━━━━━ DATASET ROWS ━━━━━
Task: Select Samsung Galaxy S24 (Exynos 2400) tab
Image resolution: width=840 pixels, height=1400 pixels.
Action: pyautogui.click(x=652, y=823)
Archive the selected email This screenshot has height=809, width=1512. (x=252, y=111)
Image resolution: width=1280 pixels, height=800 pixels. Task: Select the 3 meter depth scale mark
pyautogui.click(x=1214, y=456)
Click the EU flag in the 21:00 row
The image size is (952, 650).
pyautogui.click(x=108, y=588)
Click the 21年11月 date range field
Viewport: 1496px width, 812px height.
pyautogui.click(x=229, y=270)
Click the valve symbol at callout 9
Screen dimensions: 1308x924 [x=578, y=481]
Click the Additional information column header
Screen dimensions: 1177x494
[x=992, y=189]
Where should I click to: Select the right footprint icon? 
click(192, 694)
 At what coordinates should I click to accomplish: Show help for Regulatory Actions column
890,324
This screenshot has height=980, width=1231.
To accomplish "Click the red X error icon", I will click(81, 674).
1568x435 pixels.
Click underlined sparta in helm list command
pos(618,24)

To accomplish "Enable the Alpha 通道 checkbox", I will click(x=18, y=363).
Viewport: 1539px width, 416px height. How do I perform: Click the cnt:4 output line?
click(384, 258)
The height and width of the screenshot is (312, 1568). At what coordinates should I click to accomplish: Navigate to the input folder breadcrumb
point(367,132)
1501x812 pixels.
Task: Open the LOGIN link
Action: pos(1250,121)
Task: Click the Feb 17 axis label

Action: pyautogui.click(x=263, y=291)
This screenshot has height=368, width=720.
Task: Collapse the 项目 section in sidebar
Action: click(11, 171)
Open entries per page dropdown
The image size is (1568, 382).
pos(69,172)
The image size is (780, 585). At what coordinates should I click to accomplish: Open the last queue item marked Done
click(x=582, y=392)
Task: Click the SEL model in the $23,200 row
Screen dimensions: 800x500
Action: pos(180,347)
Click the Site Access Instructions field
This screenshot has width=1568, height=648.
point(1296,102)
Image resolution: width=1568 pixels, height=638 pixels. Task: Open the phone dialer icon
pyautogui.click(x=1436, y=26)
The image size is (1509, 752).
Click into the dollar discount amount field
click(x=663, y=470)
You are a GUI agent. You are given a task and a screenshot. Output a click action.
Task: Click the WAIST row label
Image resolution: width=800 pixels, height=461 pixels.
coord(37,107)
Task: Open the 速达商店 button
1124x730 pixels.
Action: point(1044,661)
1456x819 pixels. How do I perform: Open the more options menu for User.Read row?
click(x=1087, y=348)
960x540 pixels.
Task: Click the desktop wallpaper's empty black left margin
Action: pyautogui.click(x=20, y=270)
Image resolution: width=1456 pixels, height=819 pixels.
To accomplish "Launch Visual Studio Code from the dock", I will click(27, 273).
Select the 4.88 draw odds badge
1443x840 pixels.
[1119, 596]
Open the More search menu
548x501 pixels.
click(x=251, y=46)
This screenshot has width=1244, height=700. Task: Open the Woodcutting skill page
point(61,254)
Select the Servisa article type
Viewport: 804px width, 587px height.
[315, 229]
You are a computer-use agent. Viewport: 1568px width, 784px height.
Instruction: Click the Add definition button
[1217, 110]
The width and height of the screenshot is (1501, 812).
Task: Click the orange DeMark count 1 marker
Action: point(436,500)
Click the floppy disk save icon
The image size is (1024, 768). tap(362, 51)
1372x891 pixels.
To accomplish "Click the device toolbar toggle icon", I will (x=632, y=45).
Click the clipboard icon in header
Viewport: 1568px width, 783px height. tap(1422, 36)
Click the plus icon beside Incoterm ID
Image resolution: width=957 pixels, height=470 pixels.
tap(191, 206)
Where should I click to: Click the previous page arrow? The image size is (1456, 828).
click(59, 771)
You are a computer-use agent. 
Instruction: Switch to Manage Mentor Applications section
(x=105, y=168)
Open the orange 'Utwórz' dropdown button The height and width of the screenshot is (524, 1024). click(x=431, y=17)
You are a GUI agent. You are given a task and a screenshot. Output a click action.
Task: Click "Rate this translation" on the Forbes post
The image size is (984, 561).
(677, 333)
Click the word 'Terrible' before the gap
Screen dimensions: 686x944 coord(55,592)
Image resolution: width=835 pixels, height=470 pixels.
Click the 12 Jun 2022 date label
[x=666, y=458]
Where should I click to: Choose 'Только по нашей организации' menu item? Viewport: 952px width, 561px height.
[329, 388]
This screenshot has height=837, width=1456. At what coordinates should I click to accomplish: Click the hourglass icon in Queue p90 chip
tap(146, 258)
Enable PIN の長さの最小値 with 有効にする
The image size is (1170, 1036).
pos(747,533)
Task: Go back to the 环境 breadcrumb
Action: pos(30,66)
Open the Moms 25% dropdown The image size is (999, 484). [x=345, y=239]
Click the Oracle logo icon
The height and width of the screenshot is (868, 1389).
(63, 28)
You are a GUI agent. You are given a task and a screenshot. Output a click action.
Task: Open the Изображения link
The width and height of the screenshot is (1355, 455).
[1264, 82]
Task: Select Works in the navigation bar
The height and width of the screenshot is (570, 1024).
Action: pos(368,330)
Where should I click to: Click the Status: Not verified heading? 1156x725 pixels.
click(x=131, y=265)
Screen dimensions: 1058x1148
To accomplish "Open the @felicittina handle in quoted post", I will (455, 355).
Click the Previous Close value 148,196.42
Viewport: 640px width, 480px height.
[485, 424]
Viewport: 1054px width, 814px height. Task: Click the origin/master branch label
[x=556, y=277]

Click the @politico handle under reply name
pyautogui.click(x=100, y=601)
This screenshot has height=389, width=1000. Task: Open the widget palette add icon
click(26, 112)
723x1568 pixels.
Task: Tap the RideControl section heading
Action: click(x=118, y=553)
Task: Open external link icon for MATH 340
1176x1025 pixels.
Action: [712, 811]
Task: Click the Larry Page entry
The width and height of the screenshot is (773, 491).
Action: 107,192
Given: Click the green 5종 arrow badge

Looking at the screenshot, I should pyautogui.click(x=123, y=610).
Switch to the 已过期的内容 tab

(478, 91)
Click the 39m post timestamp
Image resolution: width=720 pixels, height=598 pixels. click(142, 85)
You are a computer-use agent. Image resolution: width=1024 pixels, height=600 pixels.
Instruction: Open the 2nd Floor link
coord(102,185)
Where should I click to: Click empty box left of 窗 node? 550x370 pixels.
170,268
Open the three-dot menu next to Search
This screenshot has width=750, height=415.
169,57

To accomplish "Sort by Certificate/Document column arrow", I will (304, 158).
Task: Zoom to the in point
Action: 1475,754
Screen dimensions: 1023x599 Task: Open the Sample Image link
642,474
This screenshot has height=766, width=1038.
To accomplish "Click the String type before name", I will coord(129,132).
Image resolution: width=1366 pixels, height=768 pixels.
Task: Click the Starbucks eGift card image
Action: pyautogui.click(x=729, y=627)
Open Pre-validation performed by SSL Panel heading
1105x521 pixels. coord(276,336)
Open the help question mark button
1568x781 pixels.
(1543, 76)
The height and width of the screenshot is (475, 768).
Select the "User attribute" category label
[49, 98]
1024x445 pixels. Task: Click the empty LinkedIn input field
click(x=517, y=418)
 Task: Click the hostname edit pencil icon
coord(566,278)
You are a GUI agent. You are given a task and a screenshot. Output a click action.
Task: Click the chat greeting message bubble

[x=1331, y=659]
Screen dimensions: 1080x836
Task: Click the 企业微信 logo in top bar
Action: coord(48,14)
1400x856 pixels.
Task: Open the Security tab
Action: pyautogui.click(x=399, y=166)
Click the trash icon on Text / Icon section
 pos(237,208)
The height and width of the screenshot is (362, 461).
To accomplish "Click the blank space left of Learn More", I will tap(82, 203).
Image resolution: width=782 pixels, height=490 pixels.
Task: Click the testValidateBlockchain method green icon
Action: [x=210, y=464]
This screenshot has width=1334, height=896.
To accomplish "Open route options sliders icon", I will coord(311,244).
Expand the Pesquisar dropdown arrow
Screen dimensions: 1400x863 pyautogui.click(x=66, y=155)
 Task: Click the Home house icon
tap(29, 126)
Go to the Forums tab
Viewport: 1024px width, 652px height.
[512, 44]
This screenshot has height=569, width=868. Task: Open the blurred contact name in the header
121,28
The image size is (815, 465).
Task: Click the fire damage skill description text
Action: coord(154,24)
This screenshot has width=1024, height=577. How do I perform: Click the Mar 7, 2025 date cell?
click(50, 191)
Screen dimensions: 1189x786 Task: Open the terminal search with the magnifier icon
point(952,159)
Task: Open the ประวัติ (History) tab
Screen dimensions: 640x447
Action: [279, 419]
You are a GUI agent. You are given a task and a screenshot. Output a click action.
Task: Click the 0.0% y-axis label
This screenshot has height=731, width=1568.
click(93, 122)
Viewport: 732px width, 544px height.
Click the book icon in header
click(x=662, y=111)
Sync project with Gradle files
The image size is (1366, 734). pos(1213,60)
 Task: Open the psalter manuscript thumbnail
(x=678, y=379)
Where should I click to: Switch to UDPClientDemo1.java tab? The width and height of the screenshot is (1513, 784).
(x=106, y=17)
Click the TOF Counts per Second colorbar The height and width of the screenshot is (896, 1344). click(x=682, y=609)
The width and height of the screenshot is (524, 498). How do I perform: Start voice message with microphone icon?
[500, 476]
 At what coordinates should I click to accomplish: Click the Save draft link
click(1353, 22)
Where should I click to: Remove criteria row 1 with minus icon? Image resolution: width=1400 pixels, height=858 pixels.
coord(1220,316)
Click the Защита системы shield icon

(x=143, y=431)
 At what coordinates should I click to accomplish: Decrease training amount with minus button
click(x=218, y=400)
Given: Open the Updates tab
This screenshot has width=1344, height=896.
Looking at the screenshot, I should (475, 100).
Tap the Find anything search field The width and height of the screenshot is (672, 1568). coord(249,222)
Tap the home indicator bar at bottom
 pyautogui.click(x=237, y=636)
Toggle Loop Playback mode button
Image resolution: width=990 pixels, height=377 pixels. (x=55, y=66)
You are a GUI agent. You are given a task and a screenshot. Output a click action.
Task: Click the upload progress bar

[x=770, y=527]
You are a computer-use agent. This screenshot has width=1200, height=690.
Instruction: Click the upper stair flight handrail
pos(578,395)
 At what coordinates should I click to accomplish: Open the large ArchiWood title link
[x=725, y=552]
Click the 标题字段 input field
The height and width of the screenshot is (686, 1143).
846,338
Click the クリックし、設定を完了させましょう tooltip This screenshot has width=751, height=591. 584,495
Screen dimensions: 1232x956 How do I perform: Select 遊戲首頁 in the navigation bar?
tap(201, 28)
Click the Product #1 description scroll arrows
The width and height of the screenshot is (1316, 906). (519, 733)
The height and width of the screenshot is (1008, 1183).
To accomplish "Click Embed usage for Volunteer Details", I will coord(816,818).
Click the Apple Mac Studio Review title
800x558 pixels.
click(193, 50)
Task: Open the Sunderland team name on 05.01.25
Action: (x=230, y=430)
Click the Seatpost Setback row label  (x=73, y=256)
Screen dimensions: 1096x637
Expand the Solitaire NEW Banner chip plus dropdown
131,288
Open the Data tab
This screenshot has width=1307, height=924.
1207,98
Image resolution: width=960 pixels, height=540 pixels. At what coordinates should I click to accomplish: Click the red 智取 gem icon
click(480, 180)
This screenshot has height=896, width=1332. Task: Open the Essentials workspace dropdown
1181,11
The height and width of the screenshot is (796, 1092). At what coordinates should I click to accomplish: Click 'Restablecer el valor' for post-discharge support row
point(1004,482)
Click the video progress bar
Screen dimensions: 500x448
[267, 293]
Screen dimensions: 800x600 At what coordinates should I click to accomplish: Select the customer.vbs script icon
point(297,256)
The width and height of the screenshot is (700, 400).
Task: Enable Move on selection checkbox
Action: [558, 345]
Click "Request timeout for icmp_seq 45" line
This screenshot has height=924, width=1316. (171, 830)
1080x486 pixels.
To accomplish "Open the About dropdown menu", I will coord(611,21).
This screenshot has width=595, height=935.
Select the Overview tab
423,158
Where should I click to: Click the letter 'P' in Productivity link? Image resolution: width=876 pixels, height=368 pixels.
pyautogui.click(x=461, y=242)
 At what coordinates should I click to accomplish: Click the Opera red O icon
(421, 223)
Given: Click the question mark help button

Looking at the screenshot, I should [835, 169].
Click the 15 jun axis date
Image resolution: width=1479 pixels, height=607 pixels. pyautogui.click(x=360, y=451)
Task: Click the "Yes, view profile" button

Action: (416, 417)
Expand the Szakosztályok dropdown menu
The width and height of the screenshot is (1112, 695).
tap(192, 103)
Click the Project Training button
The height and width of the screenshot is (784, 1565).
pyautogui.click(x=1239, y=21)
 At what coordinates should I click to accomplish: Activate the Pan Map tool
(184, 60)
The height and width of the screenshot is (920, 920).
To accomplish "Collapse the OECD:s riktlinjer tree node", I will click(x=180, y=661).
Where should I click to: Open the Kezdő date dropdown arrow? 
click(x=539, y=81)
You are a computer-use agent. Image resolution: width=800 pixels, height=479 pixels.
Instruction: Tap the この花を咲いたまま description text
━━━━━
EXERCISE DETAILS
Repeat the lines of the records above, from the line containing "Click the Previous Close value 148,196.42" up to and including the line containing "coord(102,185)".

OUTPUT OF THE TASK
Click the Previous Close value 148,196.42
Viewport: 640px width, 480px height.
[485, 424]
Viewport: 1054px width, 814px height. Task: Click the origin/master branch label
[x=556, y=277]

Click the @politico handle under reply name
pyautogui.click(x=100, y=601)
This screenshot has height=389, width=1000. Task: Open the widget palette add icon
click(26, 112)
723x1568 pixels.
Task: Tap the RideControl section heading
Action: click(x=118, y=553)
Task: Open external link icon for MATH 340
1176x1025 pixels.
Action: [712, 811]
Task: Click the Larry Page entry
The width and height of the screenshot is (773, 491).
Action: 107,192
Given: Click the green 5종 arrow badge

Looking at the screenshot, I should pyautogui.click(x=123, y=610).
Switch to the 已过期的内容 tab

(478, 91)
Click the 39m post timestamp
Image resolution: width=720 pixels, height=598 pixels. click(142, 85)
You are a computer-use agent. Image resolution: width=1024 pixels, height=600 pixels.
Instruction: Open the 2nd Floor link
coord(102,185)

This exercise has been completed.